**CHECK YOUR UNDERSTANDING:**
**1.** Answer these questions about the conversation on parenting and taking breaks:
(a) What does one speaker say they have on the side?
(b) What was not working when the child was upset?
(c) Where did they go to watch the Marvel film?
**2.** Carry the conversation on parenting and taking breaks further, starting after its final line.

**EXERCISE PASSAGE:**
......

Yeah, that's what I do as well. But then also some cheese.
Well, I'll have like prawns or something on the side.
I don't have cheese in the stir fry. That would be weird.
Yeah, that's gross.
I don’t. For clarity. I don't.
I get to stir fry, and then I put a cheese sauce.
No I don’t that would be disgusting. Yeah.
So yeah, I think what I'm trying to say is, I mean, again, I'm like, Oh, I've got the luxury to just stop, but I guess everybody does. You can have a holiday.Especially if you're like a single parent is you've got additional things where you are the sole person in charge of little people at times. Yeah, like creating that space. So that you can show up and be the best person for them as important. It's easy to be like, oh, you know, I'm off now. And I'm with my kids. In my personal opinion, that's not a break.
although I'm being taught how to make it more of a break. Like, not trying to over over parent.
Don't feel like you have to fix everything. Like the other day, one of my kids was losing his mind because his computer's not working. And then football was cancelled the next day.
Yeah, but that's okay. Those things happen.
Speaker 1 21:17
Yeah, But in that moment, I'm like, I really don't want you to be upset because they don't see you enough. And I want you to have a good time. And I want you to have things to look forward to. So I stepped straight into being like, what can we do tomorrow? instead? Can we do this? Can we do that?
It must be like divorced parent guilt. Like you must have a good time when he's with me.
Definitely. Whereas actually, what he really needed was space to process and to be bored, and be pissed off. And for me to validate him and say, I don't blame you, though. You’ve had two rubbish bits of information.
Exactly. And he's allowed to feel like that, and you don't necessarily have the ability to do anything about it.
I mean, we did go to the cinema to watch the Marvel's, which was absolutely epic. Yeah. And everybody felt that for that. So if you can't do that, then I guess that's fine. But it's also okay for him to feel bored and react.
And it pushed me into overwhelm. Because I'm trying to fix things. And I'm trying to be like, right, how can I take him to the cinema when I've still got the other child who's much younger and can't go watch it?
Exactly. And you don't need to do that you just means you don't need to fix too many spoons.
You don't have enough spoons to go and see the Marvel film, we'll just have to feel annoyed for a minute.

......

[Stored data]
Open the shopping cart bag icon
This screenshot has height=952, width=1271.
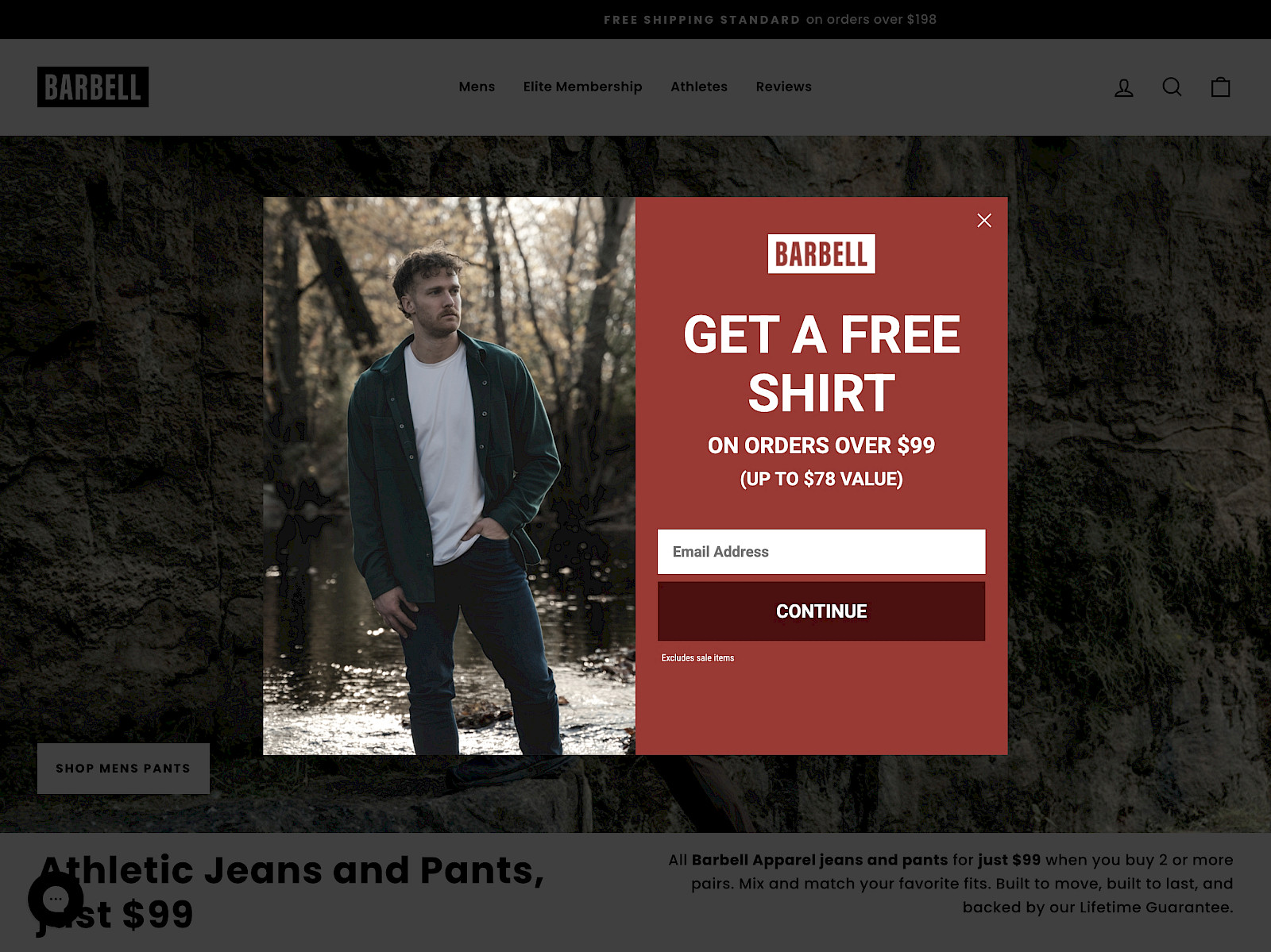coord(1220,87)
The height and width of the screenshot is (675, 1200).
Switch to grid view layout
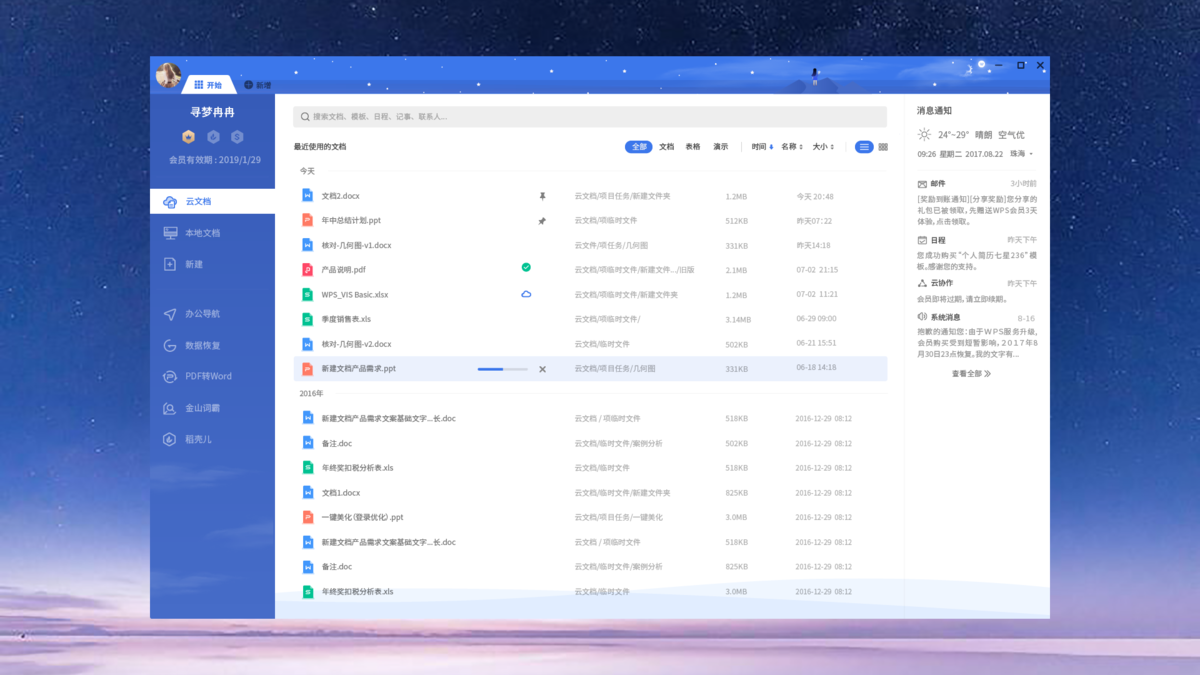[x=883, y=147]
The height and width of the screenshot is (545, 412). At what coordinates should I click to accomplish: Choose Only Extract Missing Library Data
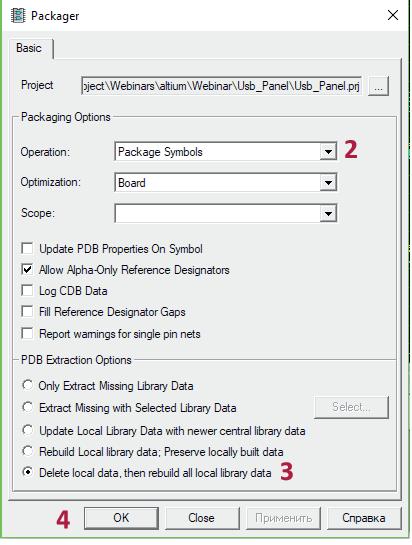27,385
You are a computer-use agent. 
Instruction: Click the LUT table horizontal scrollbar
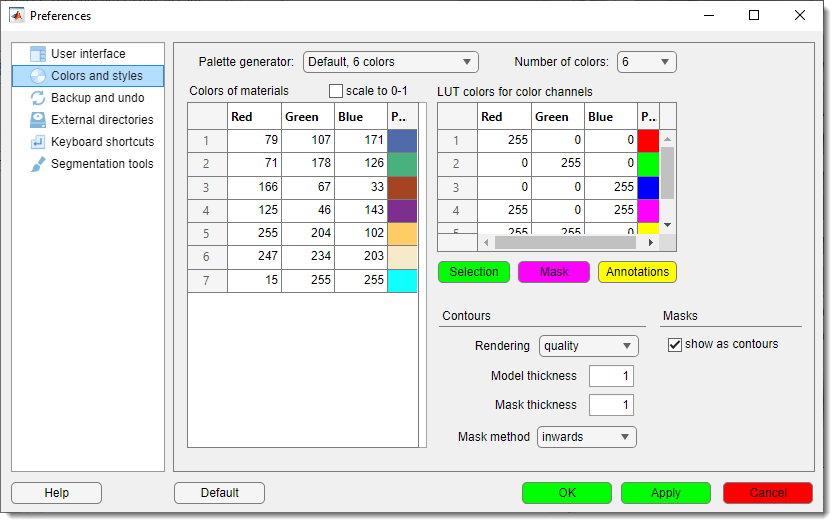pyautogui.click(x=567, y=243)
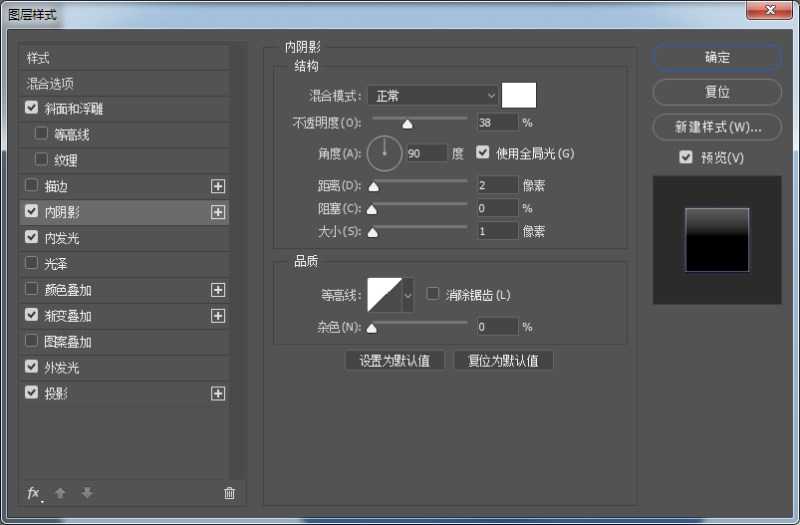Image resolution: width=800 pixels, height=525 pixels.
Task: Toggle 使用全局光 checkbox
Action: click(x=484, y=153)
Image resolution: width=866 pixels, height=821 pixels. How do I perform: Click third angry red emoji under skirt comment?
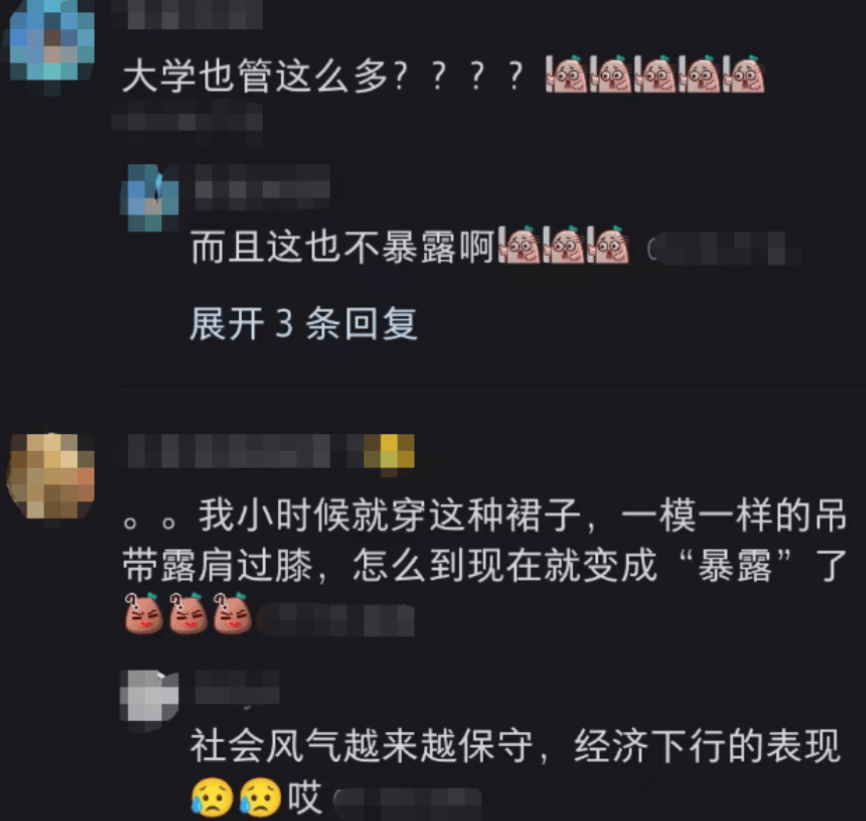[233, 613]
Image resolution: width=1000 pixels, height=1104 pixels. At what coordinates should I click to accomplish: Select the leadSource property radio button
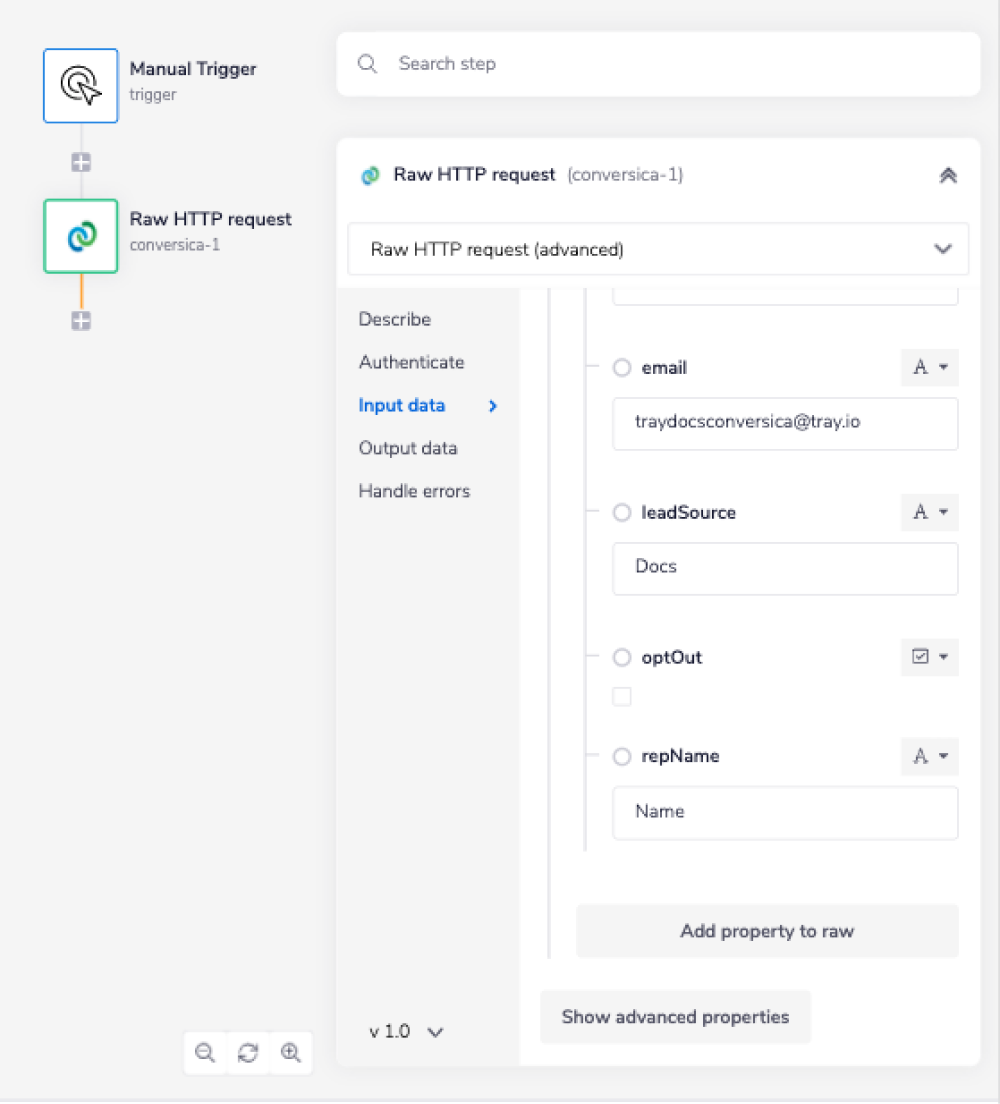(622, 513)
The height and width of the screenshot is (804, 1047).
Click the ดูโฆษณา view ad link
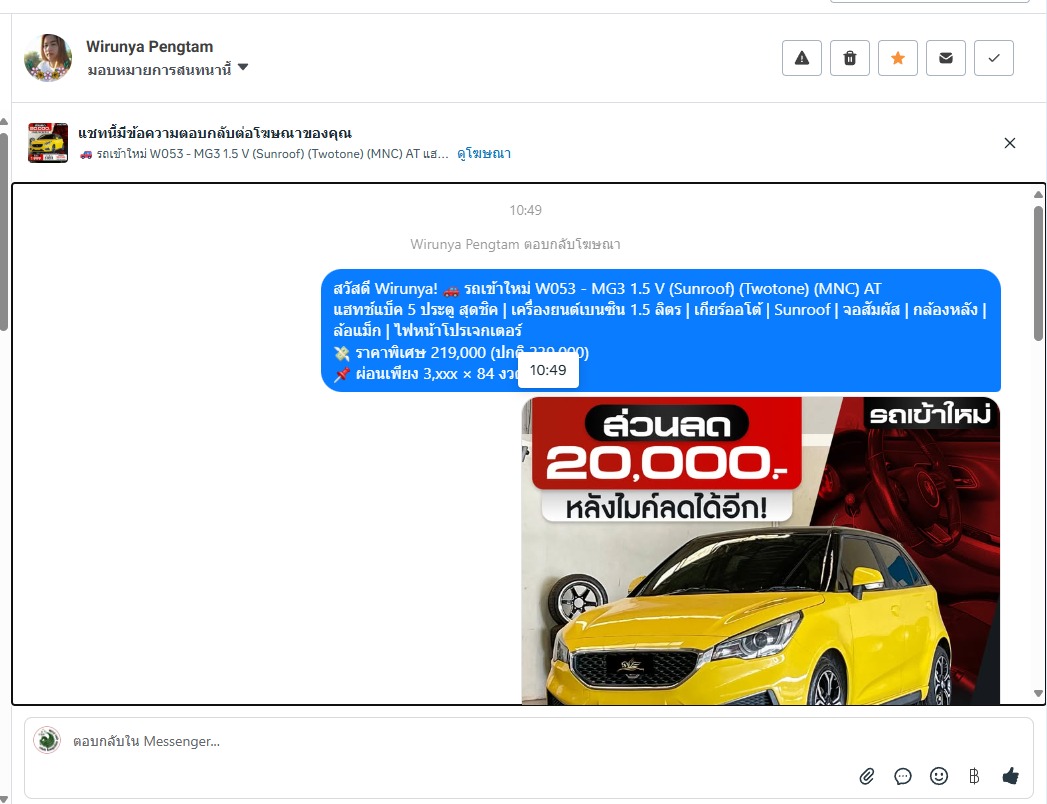484,154
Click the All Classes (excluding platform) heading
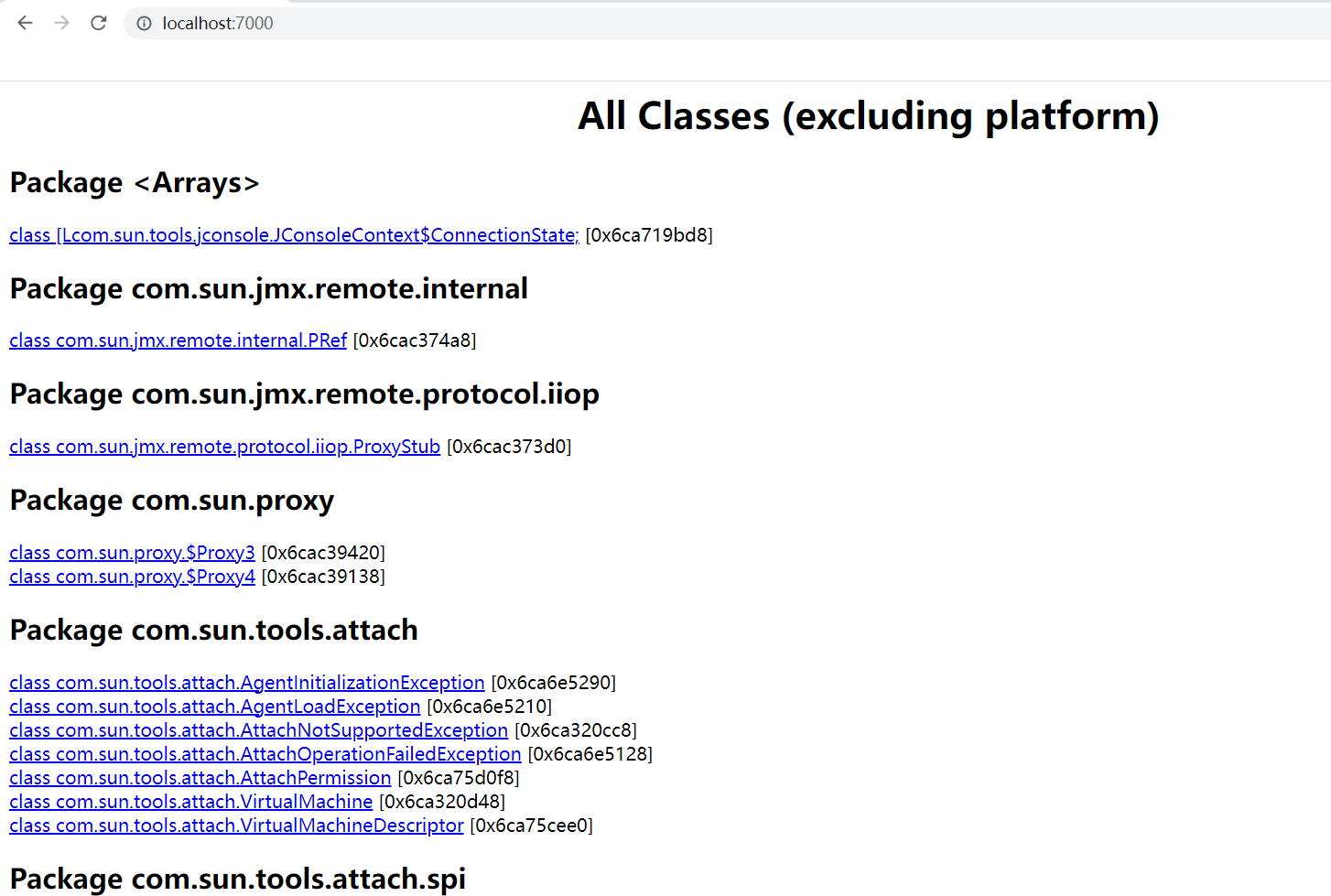This screenshot has width=1331, height=896. coord(868,116)
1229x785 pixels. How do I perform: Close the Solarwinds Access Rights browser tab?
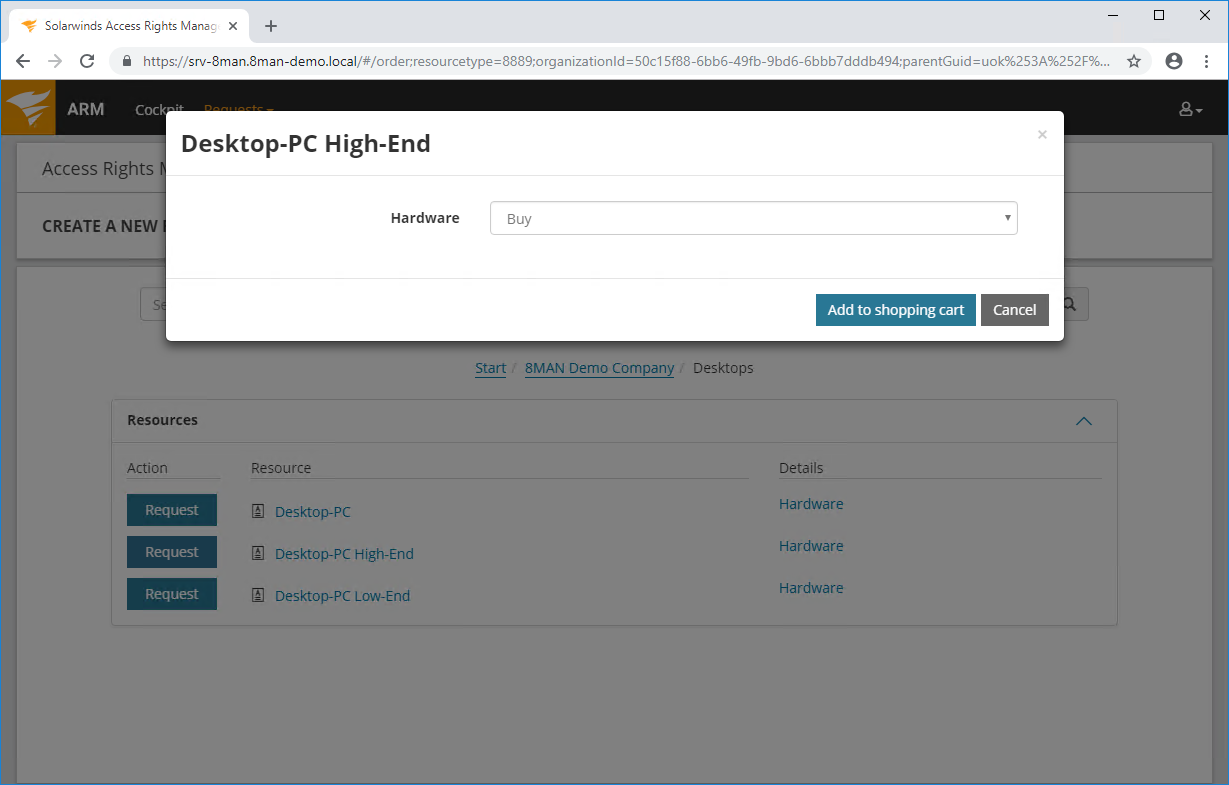click(233, 26)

......

**ANSWERS TO THE PROBLEMS:**
**1.**
(a) Prawns or something.
(b) His computer.
(c) The cinema.

**2.**
But that also takes spoons to allow them space. To be sad. Oh, we probably need like a whole thing with a child psychologist. That'd be quite good. So we're gonna take a break? Yes, we are. And come back next year. So we're open to lots of suggestions for what you would like more of because people are getting in touch quite a lot. You know, now I'm being like, Thanks for the podcast, which is, like, fucking awesome. And it can be like, oh, we need to keep going.
Well, no, that's why we do it, isn’t it? Like, but
we just like a chat.
Yeah, it’s also going to be great when we come back. And we want your suggestions. And like, you know, its absence makes the heart grow fonder. So we'll miss you.
But we'll be back. So I think we're booked in for the podcast you do for like mid January, something like that.
And we've got Lou next week. So there's an episode coming out next week with that right?
Yeah, that's right, Lou next week and talking all about vision boarding and intentions for the new year and how to sort of, specifically for me, survive Christmas and try not to be so putting out fires for the kids, but making sure my needs are met during this period.
Yeah. Yeah. So that's a real goodie. And then we'll be and then we're taking a break, and then we'll be back in the new year.
Mid New Year. Well, thank you so much for everything you have done, Katie.
Thank you. It's an absolute pleasure to be here. With you. Last time we recorded a podcast, you just need a minute to finish and I wouldn’t let you
Well, you know me Yeah. So it's like an extra second or two. Oh, you could help. I love you say goodbye now.
Okay. Bye, everybody. Goodbye. Happy Christmas.